1
0
mirror of synced 2025-12-19 18:14:56 -05:00
Files

Bulk CDK

The Bulk CDK is the "new java CDK" that's currently incubating. As the name suggests, its purpose is to help develop connectors which extract or load data in bulk. The Bulk CDK is written in Kotlin and uses the Micronaut framework for dependency injection.

Structure

The Bulk CDK consists of a core and a bunch of toolkits.

Core

The core consists of the Micronaut entry point and other objects which are expected in connectors built using this CDK.

The core is broken down into multiple gradle projects; for example the core functionality for building sources is in extract.

Following up on that example, the expectation for a source connector is that it will use all the interfaces and implementations in extract unless it has a very good reason not to. There is plenty of value in having all source connectors behave predictably.

Toolkits

The toolkits consist of optional modules which contain objects which are common across multiple (but by no means all) connectors.

For example, there's an extract-jdbc toolkit to help build source connectors which extract data using the JDBC API. The expectation for a toolkit is that it provides naive implementations of core interfaces. These implementations will be thoroughly tested inside the CDK to serve as a baseline of functionality; however the connector may (and in fact often should!) replace parts of these.

Following up on the example of extract-jdbc, a source connector needs to implement SQL query generation interfaces and, for schema discovery, may prefer to query system tables directly instead of relying on the generic JDBC metadata methods.

Dependencies

The Bulk CDK gradle build relies heavily on so-called BOM dependencies. This pattern is strongly encouraged to keep transitive version conflicts to a minimum. This is beneficial for many reasons, including reproducible builds and a good security posture.

Consider for example the whole Jackson ecosystem. Using a BOM allows us to add specific Jackson dependencies without having to figure out which version number to use. This has some pleasant ripple-effects:

  • When the need comes to bump the version, there's only one version number to bump and that's in the BOM import. Consequently, the declared version has a much higher chance of being the effective version picked by gradle during dependency resolution.

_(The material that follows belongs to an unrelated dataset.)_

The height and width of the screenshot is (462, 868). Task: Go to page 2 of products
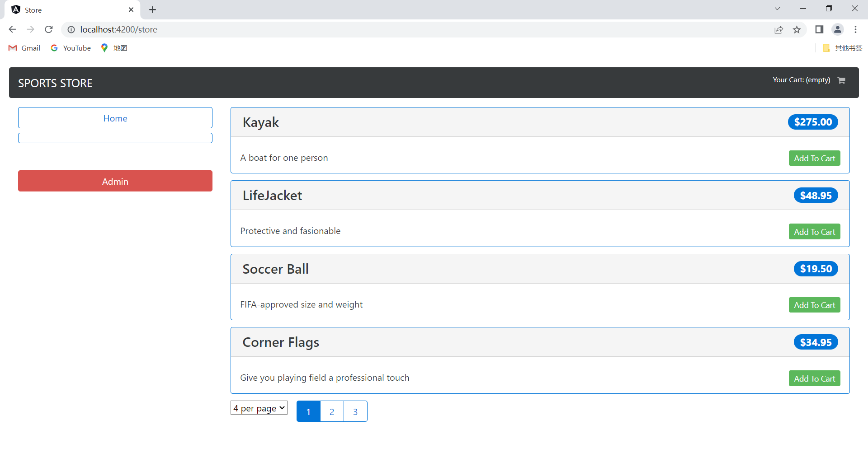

  • The BOM import is re-exported by the bulk-cdk-core-base artifact meaning that the rest of the CDK as well as connectors don't need to worry about Jackson version numbers either.

It gets better when multiple BOMs are involved. Consider for example Micronaut and Jackson: Micronaut also depends on Jackson. This can (and will!) cause dependency version conflicts; these are much easier to resolve by reconciling just two BOM versions.

While BOMs are undoubtedly useful, let's still try to keep external dependencies to a minimum outside of tests. Less dependencies, less problems.

Developing

Perhaps the most striking difference with the legacy java CDK from a connector DX perspective is that there are no facilities equivalent to useLocalCdk = true.

This is deliberate and the intention here is to force the testing of CDK functionality to remain in the CDK. Recall that this is too often not the case in the legacy java CDK because it's simply not possible to do so there.

The Bulk CDK is different. Dependency injection makes it possible to mock concrete implementation behavior realistically enough that Bulk CDK tests have entire fake connectors defined inside of them.

There's no reason now not to first make changes to the CDK and publish those, and only then make downstream changes to a connector.

If there's truly a need to develop both simultaneously, then the way to go may be to:

  1. do experimental development in the connector, keeping the CDK- and the connector-specific code separate;
  2. once the CDK-specific code is reasonably mature, hoist it into the Bulk CDK and test it there;
  3. finally, publish those changes and have the connector depend on the latest Bulk CDK version.

Publishing

The CDK version is a SemVer version which is published here: maven repository that the jars are published to. Some legacy versions don't follow the SemVer format. Any CDK version with 0.x e.g. 0.600 is an example.

Artifact publication happens via a github workflow which gets triggered by any push to the master branch, i.e. after merging a pull request.

The contributor needs to manually bump the version and populate the changelog before merging.

In the build process, we are checking that the version of the bulk CDK doesn't exist already.

A utility Gradle task exists to update both of those files:

./gradlew :airbyte-cdk:bulk:bumpVersion --<major|minor|patch> [--changelog 'My cool CDK update']

If invoked without the --changelog flag, it will prompt for a changelog entry via stdin.

This task can also be invoked by commenting on your Github PR: /bump-bulk-cdk-version bump=<major|minor|patch> changelog="My cool CDK update".

Licensing

The license for the Bulk CDK is Elastic License 2.0, as specified by the LICENSE file in the root of this git repository.